#### SUPPLIED TEXT
ALDS preview: Yankees, Indians out to prove which bullpen is best

Big League Stew

The New York Yankees relied heavily on their bullpen to advance to the American League Division Series. The Cleveland Indians rode Andrew Miller and Cody Allen all the way to the World Series in 2016. Now, we finally get to see whose relievers are better.

In fairness, both teams are equipped with more than just late-inning saviors. The Yankees bring the immense power of Aaron Judge and Gary Sanchez to the table, while Cleveland boasts Edwin Encarnacion, Francisco Lindor and a healthy Michael Brantley. Oh, and their pitching staff has both Danny Salazar and Carlos Carrasco healthy this time.

Focusing solely on bullpens may overstate the case, but both managers have shown a willingness to ride their relievers at the first sign of danger. Even if Corey Kluber and Carrasco dominate, you can expect to see a heavy dose of Miller and Allen. On the other side, Joe Girardi may have to copy Terry Francona’s strategy from last postseason, especially if ace Luis Severino falters like he did in the AL wild-card game.

Game 1: Thursday, Oct. 5, in Cleveland, 7:38 p.m. ET (TV coverage on FS1)
Game 2: Friday, Oct. 6, in Cleveland, 5:08 p.m. ET (MLB Network)
Game 3: Sunday, Oct. 8, in New York, 7:38 p.m. ET (FS1)
Game 4*: Monday, Oct. 9, in New York, time TBD (FS1)
Game 5*: Wednesday, Oct. 11, in Cleveland, time TBD (FS1)
*if necessary

The two teams met seven times in 2017. Cleveland triumphed, winning five of those games. The Tribe split a four-game set at home, but swept New York on the road.

The last time the two teams met in the postseason, Cleveland defeated New York 3-1 in the 2007 ALDS. That matchup will have no bearing on the 2017 meeting. The only player from that series who will reprise his role is CC Sabathia, and he plays for New York this time around.

Sonny Gray will take on Trevor Bauer in Game 1 of the ALDS. (Photos via AP)

#### TASK 1
Using the ALDS preview, decide whether each statement below agrees with it. For each, answer yes or no and quote the words of the preview that decide it.
(a) Cleveland won five of the seven games the two teams played against each other in 2017.
(b) Game 2 of the series is scheduled to air on FS1.
(c) CC Sabathia will play for Cleveland in this series.
#### TASK 2
In the stored data rows, write out everything from the line containing "is (830, 498)." down to the line containing "coordinates (1972, 530).", including both of those lines.

#### Stored data
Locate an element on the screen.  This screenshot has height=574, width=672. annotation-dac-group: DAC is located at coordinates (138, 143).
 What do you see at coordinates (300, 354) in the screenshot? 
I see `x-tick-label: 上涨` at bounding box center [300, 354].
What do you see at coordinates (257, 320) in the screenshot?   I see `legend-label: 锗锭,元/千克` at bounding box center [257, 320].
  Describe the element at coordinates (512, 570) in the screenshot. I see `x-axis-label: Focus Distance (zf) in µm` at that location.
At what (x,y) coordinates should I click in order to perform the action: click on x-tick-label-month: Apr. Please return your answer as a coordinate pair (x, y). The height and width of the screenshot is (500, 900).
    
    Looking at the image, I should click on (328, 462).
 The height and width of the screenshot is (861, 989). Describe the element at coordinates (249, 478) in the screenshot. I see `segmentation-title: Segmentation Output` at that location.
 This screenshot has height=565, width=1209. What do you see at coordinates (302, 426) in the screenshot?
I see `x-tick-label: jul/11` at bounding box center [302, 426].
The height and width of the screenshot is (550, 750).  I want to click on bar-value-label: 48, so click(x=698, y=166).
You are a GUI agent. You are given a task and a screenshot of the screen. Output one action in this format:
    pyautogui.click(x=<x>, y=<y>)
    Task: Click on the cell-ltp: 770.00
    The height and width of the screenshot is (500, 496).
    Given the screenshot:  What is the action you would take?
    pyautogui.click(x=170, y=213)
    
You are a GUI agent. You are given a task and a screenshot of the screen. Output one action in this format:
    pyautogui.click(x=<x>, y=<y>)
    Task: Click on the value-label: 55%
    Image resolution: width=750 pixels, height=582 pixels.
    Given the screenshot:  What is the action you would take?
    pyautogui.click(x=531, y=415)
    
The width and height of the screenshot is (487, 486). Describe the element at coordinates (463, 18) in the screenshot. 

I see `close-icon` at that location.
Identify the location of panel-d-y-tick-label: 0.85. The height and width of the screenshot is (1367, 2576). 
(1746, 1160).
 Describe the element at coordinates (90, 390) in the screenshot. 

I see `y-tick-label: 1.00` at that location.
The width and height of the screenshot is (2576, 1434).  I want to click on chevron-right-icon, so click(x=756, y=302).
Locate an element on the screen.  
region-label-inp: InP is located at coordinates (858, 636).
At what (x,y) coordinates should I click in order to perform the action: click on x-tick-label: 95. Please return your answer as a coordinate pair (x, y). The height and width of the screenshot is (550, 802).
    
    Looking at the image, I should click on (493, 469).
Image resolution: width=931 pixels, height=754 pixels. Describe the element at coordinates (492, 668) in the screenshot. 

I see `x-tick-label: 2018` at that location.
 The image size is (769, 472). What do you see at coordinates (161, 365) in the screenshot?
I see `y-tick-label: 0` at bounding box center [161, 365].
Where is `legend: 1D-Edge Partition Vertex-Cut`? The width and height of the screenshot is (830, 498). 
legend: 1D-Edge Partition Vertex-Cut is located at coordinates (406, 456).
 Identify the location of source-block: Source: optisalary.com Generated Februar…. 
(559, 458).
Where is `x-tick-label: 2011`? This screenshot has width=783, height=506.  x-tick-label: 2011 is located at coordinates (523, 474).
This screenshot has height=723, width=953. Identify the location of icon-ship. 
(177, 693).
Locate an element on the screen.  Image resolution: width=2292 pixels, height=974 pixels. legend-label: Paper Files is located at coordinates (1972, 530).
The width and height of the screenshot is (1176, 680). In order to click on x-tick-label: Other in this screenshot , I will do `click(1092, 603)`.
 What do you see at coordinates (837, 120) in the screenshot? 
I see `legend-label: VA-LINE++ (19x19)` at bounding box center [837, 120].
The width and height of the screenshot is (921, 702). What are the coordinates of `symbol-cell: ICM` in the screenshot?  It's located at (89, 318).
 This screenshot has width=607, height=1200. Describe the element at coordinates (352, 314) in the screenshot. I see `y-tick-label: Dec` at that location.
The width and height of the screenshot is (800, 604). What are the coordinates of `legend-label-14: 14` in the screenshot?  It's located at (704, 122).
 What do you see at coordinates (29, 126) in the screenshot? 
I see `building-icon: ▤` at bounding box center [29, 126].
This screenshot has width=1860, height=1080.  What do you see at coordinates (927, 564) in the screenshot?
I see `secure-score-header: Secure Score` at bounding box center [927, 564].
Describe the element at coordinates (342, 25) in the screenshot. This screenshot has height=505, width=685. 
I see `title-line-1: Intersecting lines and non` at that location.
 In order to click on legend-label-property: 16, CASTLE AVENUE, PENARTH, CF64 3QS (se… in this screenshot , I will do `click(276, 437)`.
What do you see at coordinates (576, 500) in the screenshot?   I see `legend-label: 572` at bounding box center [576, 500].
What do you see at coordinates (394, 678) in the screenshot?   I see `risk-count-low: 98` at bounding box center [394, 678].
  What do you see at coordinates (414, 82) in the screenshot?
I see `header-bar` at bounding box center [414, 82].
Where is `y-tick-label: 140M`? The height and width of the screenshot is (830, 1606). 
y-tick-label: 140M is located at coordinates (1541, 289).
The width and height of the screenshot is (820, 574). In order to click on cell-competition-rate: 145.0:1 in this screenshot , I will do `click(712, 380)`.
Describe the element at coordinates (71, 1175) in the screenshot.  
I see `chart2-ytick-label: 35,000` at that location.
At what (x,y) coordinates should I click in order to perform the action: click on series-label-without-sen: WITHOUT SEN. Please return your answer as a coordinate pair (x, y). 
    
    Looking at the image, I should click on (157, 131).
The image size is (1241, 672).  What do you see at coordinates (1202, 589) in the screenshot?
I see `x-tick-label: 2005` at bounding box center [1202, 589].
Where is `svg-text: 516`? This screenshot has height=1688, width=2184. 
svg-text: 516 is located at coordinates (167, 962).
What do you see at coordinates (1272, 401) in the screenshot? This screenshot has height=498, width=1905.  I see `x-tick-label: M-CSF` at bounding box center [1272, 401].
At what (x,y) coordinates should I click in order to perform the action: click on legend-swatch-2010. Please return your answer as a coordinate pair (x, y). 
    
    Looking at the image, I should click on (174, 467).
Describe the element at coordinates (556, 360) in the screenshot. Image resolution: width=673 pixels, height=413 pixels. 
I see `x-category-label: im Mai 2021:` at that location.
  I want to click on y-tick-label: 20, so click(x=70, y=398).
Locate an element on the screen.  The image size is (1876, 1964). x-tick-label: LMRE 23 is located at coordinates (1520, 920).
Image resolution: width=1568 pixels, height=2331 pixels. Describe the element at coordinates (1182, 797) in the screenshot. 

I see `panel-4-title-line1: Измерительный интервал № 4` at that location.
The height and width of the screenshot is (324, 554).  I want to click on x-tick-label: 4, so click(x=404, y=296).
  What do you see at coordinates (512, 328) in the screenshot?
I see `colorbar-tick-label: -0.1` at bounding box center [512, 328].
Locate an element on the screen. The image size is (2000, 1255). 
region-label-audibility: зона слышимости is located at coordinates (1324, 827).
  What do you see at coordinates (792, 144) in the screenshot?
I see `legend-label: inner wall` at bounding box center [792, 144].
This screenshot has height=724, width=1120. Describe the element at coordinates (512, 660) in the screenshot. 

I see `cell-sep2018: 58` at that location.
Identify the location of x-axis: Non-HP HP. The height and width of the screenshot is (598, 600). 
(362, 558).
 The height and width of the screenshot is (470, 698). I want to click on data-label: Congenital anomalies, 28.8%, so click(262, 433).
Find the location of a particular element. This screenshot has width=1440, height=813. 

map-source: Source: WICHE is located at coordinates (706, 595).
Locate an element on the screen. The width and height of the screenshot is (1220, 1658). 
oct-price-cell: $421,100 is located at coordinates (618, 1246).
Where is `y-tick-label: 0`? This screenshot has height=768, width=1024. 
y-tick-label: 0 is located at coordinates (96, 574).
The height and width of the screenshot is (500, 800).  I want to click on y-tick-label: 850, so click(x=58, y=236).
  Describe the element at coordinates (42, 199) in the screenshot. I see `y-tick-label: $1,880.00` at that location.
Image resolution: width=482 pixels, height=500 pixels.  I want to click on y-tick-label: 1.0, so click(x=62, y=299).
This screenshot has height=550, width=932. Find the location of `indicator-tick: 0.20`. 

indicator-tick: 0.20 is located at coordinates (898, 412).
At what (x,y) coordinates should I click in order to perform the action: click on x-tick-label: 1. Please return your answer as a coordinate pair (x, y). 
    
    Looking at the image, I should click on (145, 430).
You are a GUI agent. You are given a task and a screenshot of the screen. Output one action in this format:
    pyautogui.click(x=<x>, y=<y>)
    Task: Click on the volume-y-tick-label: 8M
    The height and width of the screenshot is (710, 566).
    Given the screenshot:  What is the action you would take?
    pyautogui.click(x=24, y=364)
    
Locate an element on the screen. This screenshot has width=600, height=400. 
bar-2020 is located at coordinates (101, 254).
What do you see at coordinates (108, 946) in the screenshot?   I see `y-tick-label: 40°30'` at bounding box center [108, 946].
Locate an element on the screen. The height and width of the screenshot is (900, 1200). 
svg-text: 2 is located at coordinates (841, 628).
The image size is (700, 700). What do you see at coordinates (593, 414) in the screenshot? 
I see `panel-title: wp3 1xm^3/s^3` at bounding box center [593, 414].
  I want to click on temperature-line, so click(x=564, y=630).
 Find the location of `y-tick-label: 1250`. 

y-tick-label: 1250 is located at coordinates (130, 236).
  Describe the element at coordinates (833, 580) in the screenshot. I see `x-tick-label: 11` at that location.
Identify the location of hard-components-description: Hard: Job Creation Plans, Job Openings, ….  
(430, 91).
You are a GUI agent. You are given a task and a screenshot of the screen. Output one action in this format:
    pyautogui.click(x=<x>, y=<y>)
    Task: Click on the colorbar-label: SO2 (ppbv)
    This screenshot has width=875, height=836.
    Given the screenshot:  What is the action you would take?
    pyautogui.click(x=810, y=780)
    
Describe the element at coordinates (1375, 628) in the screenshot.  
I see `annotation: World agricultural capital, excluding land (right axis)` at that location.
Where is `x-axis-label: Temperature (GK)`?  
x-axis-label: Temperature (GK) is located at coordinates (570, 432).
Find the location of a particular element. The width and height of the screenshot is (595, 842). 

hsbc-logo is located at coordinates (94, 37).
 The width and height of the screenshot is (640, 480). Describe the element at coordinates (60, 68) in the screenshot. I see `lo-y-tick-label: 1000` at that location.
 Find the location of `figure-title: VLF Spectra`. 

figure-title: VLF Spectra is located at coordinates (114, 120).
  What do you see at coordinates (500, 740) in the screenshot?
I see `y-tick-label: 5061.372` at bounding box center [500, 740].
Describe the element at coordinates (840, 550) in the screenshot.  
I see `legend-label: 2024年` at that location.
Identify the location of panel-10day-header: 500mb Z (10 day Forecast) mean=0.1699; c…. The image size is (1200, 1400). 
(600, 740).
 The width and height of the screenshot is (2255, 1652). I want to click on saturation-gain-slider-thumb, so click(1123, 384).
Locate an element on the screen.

#### EXERCISE RESPONSE 1
(a) Yes: "The two teams met seven times in 2017. Cleveland triumphed, winning five of those games."
(b) No: "Game 2: Friday, Oct. 6, in Cleveland, 5:08 p.m. ET (MLB Network)"
(c) No: "he plays for New York this time around."

#### EXERCISE RESPONSE 2
Where is `legend: 1D-Edge Partition Vertex-Cut`? The width and height of the screenshot is (830, 498). 
legend: 1D-Edge Partition Vertex-Cut is located at coordinates (406, 456).
 Identify the location of source-block: Source: optisalary.com Generated Februar…. 
(559, 458).
Where is `x-tick-label: 2011`? This screenshot has width=783, height=506.  x-tick-label: 2011 is located at coordinates (523, 474).
This screenshot has height=723, width=953. Identify the location of icon-ship. 
(177, 693).
Locate an element on the screen.  Image resolution: width=2292 pixels, height=974 pixels. legend-label: Paper Files is located at coordinates (1972, 530).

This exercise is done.